— AIM OF THE TASK —
Include in the output the line containing "Deselect the Brandon Tyler checkbox" and each subsequent line of the records, through the end, transcribed exactly. Add nothing else.

— Extracted data entries —
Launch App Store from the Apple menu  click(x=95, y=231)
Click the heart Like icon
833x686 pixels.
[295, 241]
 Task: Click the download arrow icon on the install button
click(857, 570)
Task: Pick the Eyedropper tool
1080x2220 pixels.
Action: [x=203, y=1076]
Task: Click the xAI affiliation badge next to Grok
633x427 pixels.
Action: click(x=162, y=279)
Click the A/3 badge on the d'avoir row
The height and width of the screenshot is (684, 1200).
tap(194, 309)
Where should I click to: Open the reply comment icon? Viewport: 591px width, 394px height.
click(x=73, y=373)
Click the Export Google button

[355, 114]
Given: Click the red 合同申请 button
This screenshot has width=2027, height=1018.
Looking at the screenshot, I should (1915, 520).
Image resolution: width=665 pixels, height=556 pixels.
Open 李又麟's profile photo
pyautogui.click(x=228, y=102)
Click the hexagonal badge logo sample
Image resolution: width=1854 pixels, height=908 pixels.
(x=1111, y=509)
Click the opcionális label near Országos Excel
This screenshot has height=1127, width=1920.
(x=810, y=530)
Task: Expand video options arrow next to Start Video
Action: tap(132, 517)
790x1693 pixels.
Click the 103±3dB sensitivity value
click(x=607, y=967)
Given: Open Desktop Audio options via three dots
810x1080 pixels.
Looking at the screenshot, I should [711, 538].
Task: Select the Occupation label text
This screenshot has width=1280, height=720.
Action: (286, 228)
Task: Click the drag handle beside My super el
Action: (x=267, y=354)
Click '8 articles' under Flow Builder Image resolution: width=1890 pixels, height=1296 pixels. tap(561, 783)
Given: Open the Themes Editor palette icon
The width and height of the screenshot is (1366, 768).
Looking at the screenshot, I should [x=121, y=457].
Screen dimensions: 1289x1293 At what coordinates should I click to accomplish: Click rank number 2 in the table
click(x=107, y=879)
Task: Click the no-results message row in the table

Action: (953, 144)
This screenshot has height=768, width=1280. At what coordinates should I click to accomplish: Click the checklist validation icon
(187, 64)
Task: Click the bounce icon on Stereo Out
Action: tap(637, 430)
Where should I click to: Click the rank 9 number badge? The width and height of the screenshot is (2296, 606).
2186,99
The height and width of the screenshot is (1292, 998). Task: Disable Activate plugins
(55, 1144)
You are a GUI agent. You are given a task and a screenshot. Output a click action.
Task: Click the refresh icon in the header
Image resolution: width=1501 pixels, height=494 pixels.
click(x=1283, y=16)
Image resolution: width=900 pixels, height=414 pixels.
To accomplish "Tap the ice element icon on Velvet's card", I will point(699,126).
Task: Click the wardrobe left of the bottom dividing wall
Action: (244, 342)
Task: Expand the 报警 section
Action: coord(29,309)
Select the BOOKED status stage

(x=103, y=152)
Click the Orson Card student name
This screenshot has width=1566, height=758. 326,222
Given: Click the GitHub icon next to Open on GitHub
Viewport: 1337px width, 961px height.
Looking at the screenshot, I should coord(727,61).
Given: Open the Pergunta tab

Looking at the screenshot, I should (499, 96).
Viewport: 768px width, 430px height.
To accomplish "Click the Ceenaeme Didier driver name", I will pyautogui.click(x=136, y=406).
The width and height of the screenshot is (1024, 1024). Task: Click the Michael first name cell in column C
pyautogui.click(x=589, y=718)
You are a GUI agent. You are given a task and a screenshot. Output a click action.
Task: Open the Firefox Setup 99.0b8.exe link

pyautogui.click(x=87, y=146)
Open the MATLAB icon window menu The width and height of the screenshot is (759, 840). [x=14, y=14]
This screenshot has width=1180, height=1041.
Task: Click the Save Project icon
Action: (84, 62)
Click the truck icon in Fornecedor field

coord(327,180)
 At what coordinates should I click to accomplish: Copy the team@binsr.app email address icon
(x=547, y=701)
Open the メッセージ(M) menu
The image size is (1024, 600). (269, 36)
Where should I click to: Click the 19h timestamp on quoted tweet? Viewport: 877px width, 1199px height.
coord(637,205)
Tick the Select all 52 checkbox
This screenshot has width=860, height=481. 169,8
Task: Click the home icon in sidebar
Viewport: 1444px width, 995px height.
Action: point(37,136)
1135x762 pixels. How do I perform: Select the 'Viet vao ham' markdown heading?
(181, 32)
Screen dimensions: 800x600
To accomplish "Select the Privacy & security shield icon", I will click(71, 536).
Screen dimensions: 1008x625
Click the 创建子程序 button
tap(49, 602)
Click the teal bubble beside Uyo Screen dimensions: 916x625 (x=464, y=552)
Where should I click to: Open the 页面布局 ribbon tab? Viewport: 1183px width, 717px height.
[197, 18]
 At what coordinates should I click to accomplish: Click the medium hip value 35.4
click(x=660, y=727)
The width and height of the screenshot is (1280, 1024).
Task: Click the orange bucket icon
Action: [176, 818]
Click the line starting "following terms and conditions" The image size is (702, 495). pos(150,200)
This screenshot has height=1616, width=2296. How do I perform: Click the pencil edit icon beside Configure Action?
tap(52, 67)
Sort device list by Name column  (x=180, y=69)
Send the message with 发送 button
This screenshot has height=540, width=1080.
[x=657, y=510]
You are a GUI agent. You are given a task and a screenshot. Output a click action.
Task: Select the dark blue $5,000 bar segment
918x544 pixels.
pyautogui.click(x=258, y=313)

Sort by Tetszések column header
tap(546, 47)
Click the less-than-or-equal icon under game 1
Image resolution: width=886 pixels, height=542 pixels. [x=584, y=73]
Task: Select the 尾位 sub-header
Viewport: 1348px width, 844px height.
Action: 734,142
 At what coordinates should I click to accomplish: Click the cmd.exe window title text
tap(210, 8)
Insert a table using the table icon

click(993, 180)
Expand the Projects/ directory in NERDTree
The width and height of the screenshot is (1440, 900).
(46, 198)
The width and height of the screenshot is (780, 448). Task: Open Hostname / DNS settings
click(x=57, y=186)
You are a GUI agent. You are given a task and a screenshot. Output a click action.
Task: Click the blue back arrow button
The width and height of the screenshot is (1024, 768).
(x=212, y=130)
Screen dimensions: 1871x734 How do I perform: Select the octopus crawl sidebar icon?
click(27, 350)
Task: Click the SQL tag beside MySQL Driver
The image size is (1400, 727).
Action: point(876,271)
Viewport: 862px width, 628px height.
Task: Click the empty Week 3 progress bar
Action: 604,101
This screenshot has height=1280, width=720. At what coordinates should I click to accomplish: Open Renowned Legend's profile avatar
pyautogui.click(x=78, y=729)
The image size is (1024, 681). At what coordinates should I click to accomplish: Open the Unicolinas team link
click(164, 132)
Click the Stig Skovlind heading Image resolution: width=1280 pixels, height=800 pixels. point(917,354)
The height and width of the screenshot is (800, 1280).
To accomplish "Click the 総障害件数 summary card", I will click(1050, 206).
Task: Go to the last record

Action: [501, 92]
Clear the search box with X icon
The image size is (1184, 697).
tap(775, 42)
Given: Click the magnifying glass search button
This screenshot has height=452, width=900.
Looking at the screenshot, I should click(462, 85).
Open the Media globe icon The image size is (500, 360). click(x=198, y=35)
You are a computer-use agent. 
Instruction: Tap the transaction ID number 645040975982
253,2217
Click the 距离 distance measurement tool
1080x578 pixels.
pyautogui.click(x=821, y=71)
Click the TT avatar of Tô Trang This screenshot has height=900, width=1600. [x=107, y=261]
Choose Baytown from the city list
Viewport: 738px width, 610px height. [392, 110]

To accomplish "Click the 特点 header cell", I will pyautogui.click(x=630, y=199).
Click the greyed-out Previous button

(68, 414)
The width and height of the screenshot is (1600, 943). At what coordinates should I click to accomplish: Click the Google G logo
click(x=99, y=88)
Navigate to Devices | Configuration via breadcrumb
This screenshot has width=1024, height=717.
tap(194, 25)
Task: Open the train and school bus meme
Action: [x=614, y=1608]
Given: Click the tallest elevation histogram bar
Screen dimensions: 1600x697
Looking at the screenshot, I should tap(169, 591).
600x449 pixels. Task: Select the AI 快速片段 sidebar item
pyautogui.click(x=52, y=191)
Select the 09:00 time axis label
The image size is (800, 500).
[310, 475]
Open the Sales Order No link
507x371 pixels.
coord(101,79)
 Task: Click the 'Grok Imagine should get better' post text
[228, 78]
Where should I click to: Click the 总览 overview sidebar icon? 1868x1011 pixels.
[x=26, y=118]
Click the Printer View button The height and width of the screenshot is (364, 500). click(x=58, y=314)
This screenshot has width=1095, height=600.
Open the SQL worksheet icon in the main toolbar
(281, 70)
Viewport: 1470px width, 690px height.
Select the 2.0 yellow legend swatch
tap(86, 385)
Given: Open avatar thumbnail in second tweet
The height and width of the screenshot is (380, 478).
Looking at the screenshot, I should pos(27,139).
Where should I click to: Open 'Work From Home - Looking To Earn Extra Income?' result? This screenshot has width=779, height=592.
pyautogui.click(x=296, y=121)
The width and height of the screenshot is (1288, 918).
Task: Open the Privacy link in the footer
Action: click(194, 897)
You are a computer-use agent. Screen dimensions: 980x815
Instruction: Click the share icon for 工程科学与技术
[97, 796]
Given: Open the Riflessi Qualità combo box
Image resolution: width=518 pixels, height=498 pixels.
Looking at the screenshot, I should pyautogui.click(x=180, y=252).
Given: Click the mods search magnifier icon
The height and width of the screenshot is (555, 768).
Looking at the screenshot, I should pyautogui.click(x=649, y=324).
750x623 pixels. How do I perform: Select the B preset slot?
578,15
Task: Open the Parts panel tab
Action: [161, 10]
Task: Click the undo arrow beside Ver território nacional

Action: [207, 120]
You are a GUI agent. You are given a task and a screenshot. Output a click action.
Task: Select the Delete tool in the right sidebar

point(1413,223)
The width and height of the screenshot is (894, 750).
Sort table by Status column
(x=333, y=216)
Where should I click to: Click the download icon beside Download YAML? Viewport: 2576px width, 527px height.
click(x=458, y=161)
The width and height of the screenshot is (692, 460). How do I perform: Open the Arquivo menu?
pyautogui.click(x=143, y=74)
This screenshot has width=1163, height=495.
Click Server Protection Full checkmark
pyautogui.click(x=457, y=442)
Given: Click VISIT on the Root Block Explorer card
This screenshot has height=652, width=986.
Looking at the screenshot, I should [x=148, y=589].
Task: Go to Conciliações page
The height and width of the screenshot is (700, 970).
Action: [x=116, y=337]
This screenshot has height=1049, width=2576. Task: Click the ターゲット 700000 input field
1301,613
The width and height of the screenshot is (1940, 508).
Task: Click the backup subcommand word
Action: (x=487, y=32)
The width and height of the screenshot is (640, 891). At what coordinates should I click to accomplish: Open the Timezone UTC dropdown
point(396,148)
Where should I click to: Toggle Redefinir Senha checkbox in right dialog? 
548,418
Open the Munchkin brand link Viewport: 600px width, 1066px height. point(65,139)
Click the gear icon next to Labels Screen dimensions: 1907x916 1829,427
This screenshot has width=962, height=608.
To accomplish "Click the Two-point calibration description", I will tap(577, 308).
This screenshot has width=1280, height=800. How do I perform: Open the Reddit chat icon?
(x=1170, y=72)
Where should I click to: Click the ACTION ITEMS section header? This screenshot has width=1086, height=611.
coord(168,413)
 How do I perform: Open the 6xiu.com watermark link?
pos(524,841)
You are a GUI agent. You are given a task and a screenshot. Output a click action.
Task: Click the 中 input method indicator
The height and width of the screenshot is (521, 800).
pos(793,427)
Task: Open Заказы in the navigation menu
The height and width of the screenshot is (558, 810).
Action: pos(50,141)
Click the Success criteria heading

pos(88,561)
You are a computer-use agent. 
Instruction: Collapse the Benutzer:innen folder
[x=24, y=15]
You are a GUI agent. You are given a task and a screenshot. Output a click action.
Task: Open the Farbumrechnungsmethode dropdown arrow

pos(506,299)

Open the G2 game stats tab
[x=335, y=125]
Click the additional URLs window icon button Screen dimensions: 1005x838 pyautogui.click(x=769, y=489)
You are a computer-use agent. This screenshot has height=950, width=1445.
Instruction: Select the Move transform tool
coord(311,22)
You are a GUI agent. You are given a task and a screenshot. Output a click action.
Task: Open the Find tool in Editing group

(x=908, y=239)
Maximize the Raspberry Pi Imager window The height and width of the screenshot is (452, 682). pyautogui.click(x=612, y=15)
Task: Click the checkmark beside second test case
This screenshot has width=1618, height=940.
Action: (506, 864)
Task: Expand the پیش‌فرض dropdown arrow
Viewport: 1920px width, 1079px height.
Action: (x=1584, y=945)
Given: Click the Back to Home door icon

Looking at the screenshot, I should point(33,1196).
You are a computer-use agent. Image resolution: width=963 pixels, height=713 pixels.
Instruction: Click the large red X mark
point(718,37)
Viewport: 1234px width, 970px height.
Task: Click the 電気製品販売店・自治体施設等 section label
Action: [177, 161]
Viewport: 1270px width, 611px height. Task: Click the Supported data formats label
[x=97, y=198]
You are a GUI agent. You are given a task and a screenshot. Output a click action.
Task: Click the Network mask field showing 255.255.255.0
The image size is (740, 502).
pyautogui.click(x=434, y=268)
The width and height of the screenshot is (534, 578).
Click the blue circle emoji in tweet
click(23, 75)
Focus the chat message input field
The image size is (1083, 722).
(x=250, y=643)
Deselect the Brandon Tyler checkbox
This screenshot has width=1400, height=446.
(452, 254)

— TASK ANSWER —
Deselect the Brandon Tyler checkbox
This screenshot has width=1400, height=446.
(452, 254)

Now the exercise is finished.